GIVEN RECORDS:

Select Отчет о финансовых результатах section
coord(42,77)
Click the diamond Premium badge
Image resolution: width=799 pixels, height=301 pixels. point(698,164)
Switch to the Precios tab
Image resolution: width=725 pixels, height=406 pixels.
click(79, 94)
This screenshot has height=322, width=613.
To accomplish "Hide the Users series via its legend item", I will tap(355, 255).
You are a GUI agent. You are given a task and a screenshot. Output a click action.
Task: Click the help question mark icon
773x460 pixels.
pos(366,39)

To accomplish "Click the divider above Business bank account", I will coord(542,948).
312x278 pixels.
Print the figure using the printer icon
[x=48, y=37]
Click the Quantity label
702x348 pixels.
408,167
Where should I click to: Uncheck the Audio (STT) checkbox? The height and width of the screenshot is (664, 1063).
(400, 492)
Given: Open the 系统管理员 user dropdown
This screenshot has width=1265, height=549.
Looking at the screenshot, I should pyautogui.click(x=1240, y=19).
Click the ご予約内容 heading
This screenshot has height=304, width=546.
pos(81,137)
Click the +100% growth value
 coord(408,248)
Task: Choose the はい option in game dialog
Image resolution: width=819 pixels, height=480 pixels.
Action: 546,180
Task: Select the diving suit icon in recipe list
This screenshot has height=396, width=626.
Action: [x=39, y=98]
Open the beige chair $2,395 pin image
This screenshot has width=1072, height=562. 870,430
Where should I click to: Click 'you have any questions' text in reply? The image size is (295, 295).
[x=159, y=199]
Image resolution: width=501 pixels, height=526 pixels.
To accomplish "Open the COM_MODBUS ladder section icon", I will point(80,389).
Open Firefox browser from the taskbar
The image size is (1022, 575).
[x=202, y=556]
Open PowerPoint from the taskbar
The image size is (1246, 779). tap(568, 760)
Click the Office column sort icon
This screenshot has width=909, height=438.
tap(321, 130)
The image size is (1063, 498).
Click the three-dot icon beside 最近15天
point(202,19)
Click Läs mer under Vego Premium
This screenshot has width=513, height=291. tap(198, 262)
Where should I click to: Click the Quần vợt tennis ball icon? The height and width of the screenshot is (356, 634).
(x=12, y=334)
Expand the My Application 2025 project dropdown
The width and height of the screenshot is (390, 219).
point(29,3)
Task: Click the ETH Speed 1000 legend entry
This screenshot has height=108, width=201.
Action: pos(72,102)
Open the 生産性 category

EXERCISE DESCRIPTION:
Output only the lines that run from the one containing "Click the three-dot icon beside 最近15天" through the last line of the material above, both included.

TASK RESULT:
Click the three-dot icon beside 最近15天
point(202,19)
Click Läs mer under Vego Premium
This screenshot has width=513, height=291. tap(198, 262)
Where should I click to: Click the Quần vợt tennis ball icon? The height and width of the screenshot is (356, 634).
(x=12, y=334)
Expand the My Application 2025 project dropdown
The width and height of the screenshot is (390, 219).
point(29,3)
Task: Click the ETH Speed 1000 legend entry
This screenshot has height=108, width=201.
Action: pos(72,102)
Open the 生産性 category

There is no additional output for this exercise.